Tester Announces Funding for MSU's Native Nursing Program

The Caring for Our Own Program Helps Native Students Enter the Healthcare Industry

(U.S. Senate) – Senator Jon Tester announced today that Montana State University’s College of Nursing will receive over $300,000 from the Indian Health Service (IHS) to fund their Caring for Our Own Program: A Nursing Education Program for American Indian and Alaska Native People.

“This funding will help provide quality healthcare to native families and communities,” Tester said. “By increasing the percentage of Native Americans in the medical profession we will create good paying jobs, improve health in Indian Country, and increase diversity in an important industry.”

Despite making up more than six percent of Montana’s population, American Indian and Alaska Natives are woefully under-represented in the nursing and healthcare industries. MSU’s Caring for Our Own Program aims to lessen this disparity by recruiting, mentoring, and financially supporting native nursing students.
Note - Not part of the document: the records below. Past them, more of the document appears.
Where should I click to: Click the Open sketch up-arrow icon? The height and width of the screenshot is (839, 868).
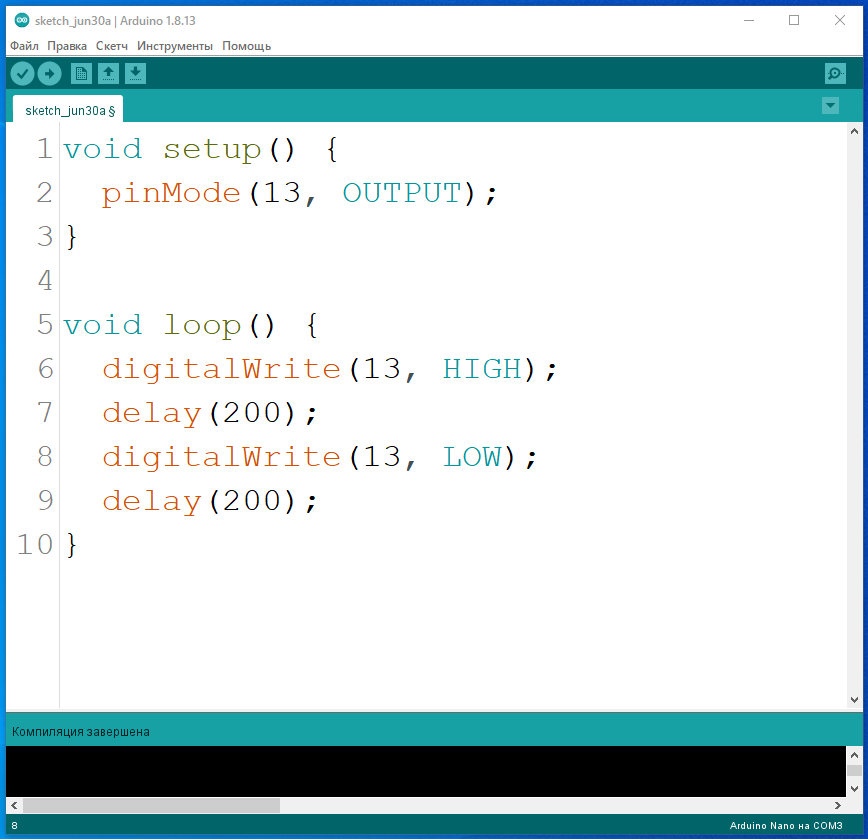[108, 73]
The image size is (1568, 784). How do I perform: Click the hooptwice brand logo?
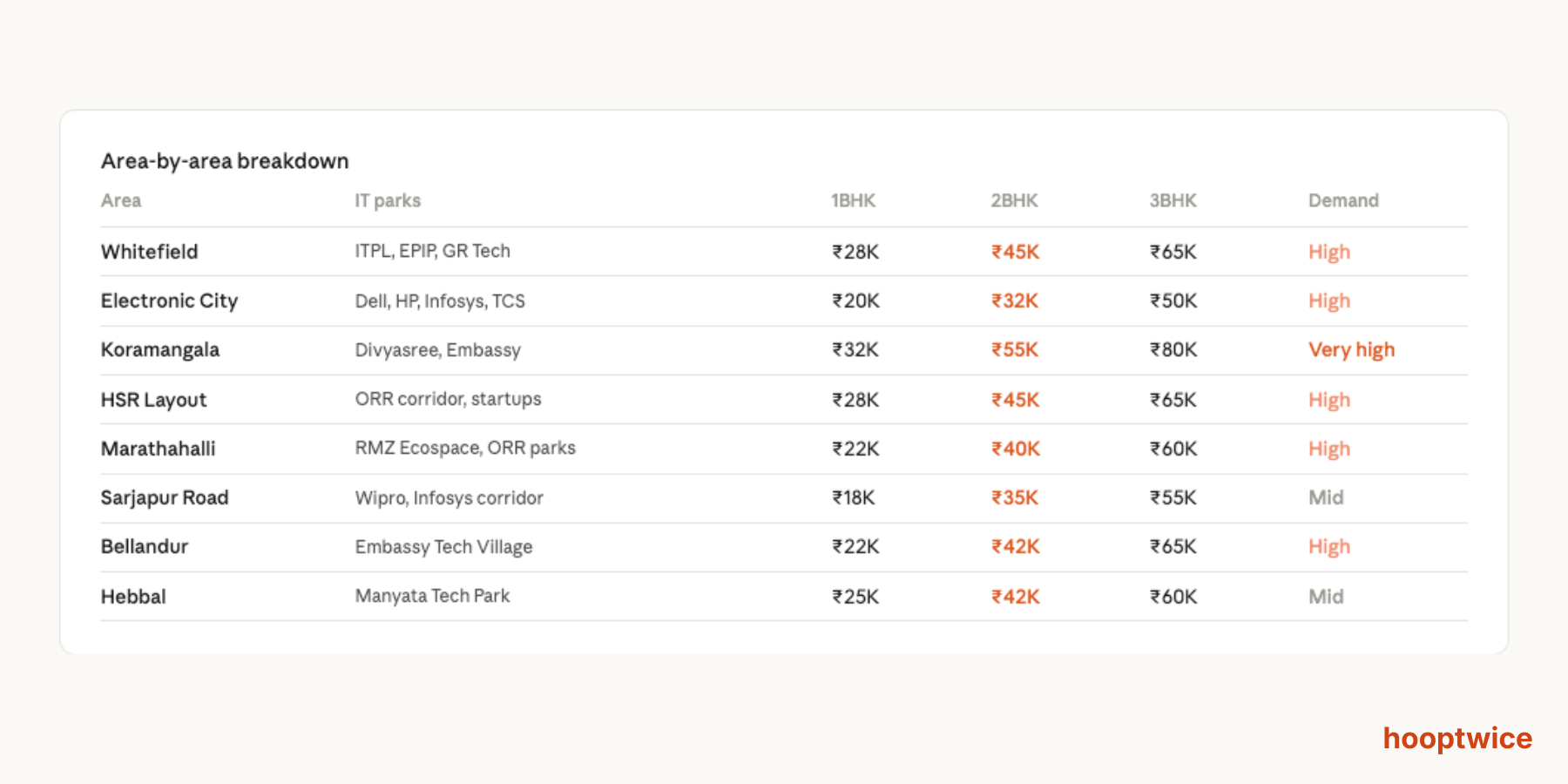click(1456, 739)
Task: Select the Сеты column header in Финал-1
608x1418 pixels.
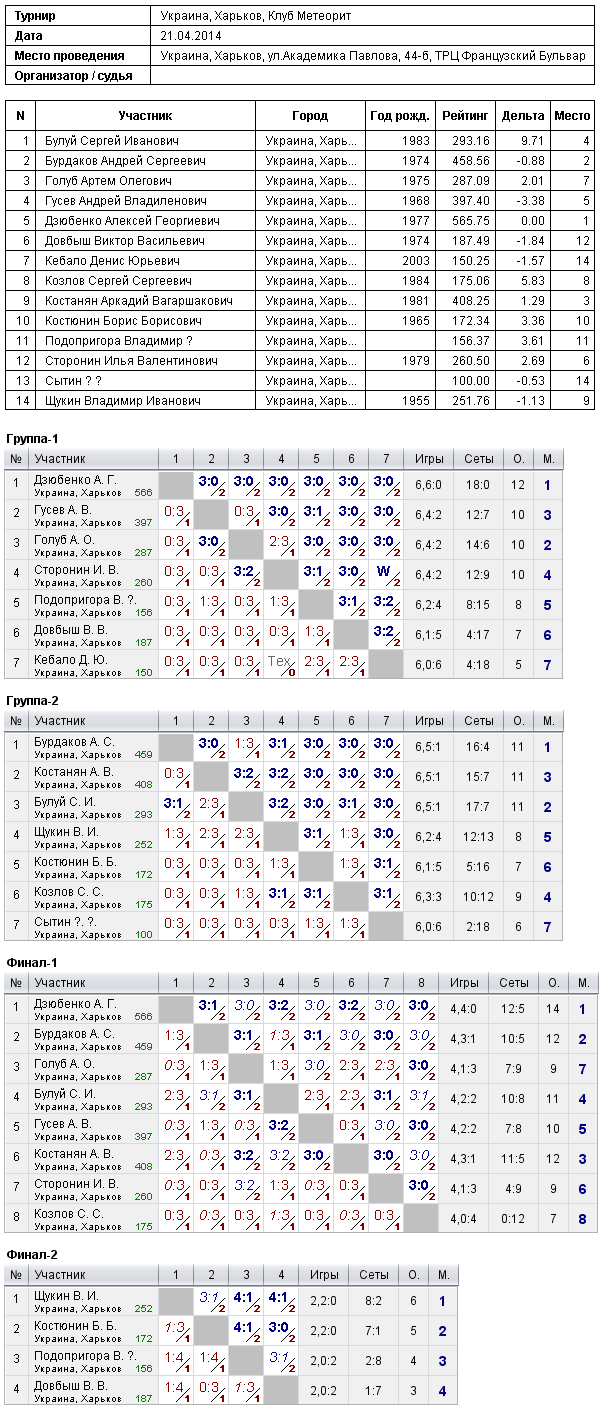Action: point(514,982)
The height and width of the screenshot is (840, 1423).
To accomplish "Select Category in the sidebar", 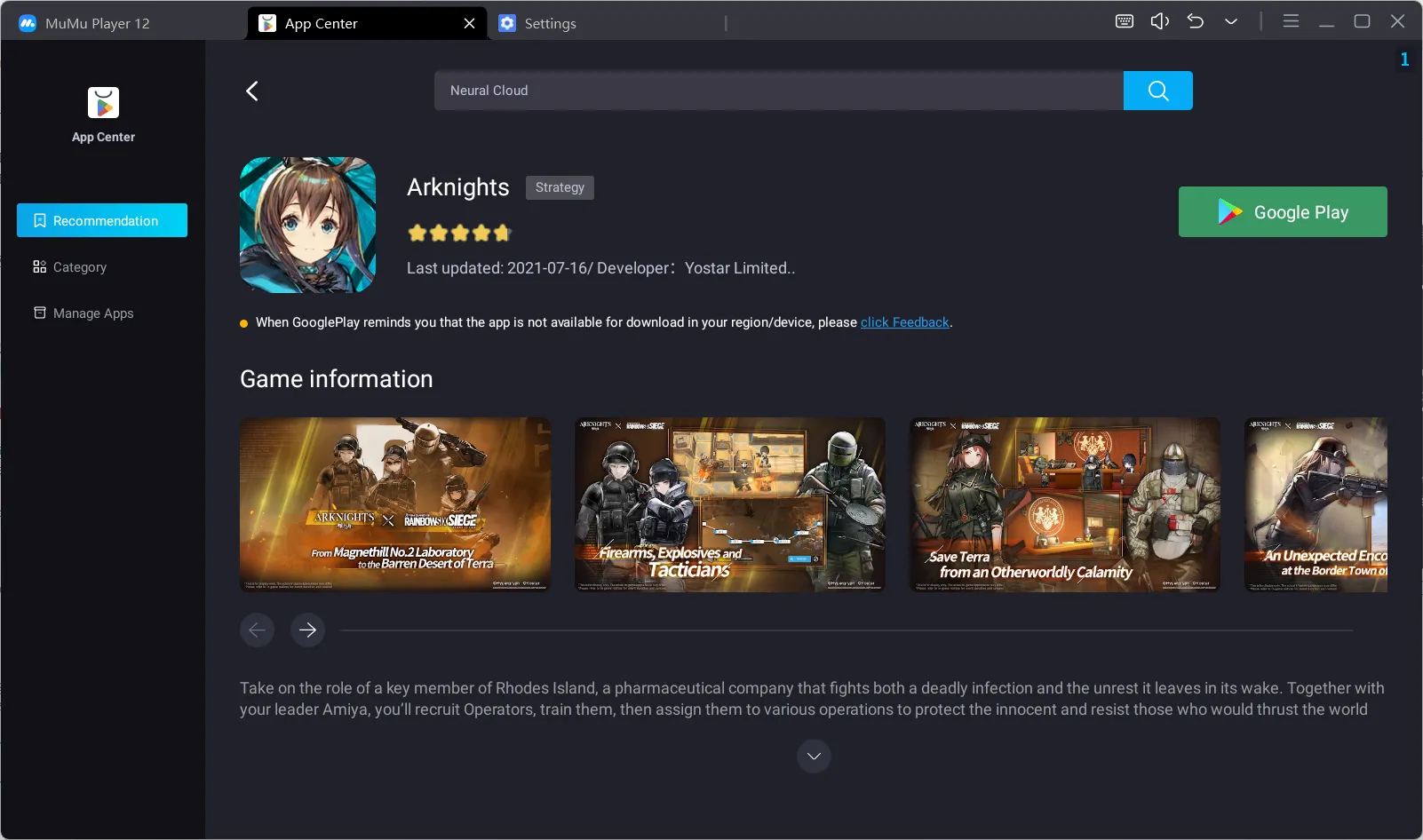I will point(80,267).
“We are just delighted to get continued funding for this program, which has been existence for almost 20 years now,” said Dr. Helen Melland, Dean of the MSU College of Nursing. “We are extremely committed to the Native communities here in Montana and we’re proud to say that of the nearly 100 graduates of the Caring for our Own Program (CO-OP), an overwhelming majority have returned to their reservations to provide care.”

According to Melland, in the nearly 20 years since its inception, the CO-OP program has successfully eliminated the ethnic disparity within the MSU College of Nursing.

“A goal of this program has been to have the percent of Native students enrolled in the College of Nursing to be the same as the percent of Native Americans in MT – 6.5%,” Melland said. “We have now reached that goal.”

The ultimate goal of the initiative is to develop a well-trained, culturally sensitive workforce to help administer and improve the quality of healthcare throughout Native communities.

As Vice Chairman of the Senate’s Indian Affairs Committee, Tester has been a huge proponent of improving healthcare for Native Americans throughout the state and the country. He has called on his colleagues to responsibly invest in the Indian Health Service, which has been woefully underfunded.